Cancer's a funny thing. It eats away at you from the inside and slowly drains your strength.
Cancer treatment's an even funnier thing. It devours you from the inside and instantly swallows your strength.
How did we figure that one out?
Jess was in the middle of a course of chemotherapy when I arrived in Maine. After 5 days of pumping poison into her system to slow down the growth of her tumors, she was exhausted. Her blood counts were frighteningly low and it wasn't long before she picked up a secondary infection. We've had two 5-day hospitalizations in 2 weeks now, both due to complications secondary to the cancer and its treatment. I was relieved when her doctor said that he wanted her to take some time off from chemo to let her body recuperate a bit because he was afraid the treatment would kill her long before cancer could.
I've never done this before. When people have cancer in Haiti, they simply die. There are only 2 or 3 hospitals that can treat cancer and they are many hours from Gonaives. It's amazing to me that in developed countries we can prolong life this way, but it's sad that the cost must be so high.
Pray for strength. Pray for relief from pain.
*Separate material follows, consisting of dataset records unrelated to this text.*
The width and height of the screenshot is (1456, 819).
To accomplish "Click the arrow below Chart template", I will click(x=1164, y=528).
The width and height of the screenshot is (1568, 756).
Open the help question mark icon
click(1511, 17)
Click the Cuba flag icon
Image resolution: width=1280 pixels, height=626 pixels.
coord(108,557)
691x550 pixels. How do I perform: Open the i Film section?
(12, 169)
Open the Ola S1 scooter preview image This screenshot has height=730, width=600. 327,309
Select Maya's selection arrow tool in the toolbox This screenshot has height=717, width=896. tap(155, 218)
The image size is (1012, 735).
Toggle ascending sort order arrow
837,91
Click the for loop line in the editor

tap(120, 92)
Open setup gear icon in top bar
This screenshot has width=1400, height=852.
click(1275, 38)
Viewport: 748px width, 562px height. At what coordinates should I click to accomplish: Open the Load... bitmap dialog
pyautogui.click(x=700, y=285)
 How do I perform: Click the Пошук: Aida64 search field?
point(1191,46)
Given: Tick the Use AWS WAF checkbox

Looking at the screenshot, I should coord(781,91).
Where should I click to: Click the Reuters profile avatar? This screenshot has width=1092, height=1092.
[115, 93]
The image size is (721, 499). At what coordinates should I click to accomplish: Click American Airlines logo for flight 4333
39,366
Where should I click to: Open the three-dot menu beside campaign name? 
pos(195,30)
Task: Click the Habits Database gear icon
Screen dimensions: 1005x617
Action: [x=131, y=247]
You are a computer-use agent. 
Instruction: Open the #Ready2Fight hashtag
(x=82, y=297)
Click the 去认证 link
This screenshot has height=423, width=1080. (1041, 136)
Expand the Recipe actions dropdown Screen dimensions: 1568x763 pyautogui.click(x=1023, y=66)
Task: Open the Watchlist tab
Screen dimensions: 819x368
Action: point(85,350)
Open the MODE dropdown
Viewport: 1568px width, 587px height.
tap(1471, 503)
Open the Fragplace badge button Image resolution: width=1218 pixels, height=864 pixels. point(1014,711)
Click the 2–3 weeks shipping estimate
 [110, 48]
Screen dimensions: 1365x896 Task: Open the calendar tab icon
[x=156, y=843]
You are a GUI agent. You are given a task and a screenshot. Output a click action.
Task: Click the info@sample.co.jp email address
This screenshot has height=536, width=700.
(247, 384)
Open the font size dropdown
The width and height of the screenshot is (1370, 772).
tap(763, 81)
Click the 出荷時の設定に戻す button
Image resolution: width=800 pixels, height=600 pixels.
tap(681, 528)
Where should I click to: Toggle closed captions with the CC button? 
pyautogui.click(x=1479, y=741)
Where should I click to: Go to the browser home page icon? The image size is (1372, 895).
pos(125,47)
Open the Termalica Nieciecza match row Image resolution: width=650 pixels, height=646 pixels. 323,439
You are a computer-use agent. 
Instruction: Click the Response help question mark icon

Pray for peace.
Friday, September 20, 2013
Each Haiti year tends to have one particular person as its "theme", a patient or a child who especially captures my heart and seems to direct the course of my year. The 2012-2013 year had two: Lovena and Rudenchly.
Lovena is living at Dorothy's right now. Her grandmother was afraid that someone would try to steal her again or that her own husband, Lovena's grandfather, would try to sell her. So for Lovena's safety, we moved her back to Dorothy's and she is very happy there. I got to visit her briefly in September before I returned to Maine.
Rudenchly is at home with his mom and siblings. He is walking around like a champ, talking in broken sentences, and showing off. When I came to his house, he immediately grabbed my finger and starting walking me around, exactly the way I used to make him hold my hand and walk around the clinic when he was learning to walk on his burned foot. Any doubt that he remembered me - gone.
Sunday, September 8, 2013
For years, I have compared living as a white person in Haiti to being a celebrity in the US. People stare at me when I walk down the street, they clamor for my attention and get giddy if I simply smile or wave at them. People I've never met before know my name and strangers try to convince my friends to get them an introduction with "Miss Keziah." And I imagine that celebrities wonder just like I do: are you my friend because you like me for who I am or because you like what I can get for you? At least we don't have the paparazzi...oh wait, I have definitely been photographed by strangers on over a dozen occasions!
Last week, my friend Grace and my ex-roommate Chris got married in Gonaives, Haiti. If ever something would convince me that we are indeed the Haiti version of celebrities, it was this wedding.
Everywhere I went, the wedding was all anyone could talk about. Patients outside clinic, neighbors near my house, families in Jubilee, other missionary groups...If it had been Brad and Angelina, I swear, there wouldn't have been more gossip!
What is Grace going to wear? Who are Grace's bridesmaids? Where are you having the ceremony? Is anyone going to get drunk? What food are you making? Who is the best dancer at the reception?
If Gonaives had tabloids, we would have been on the front page of every single one!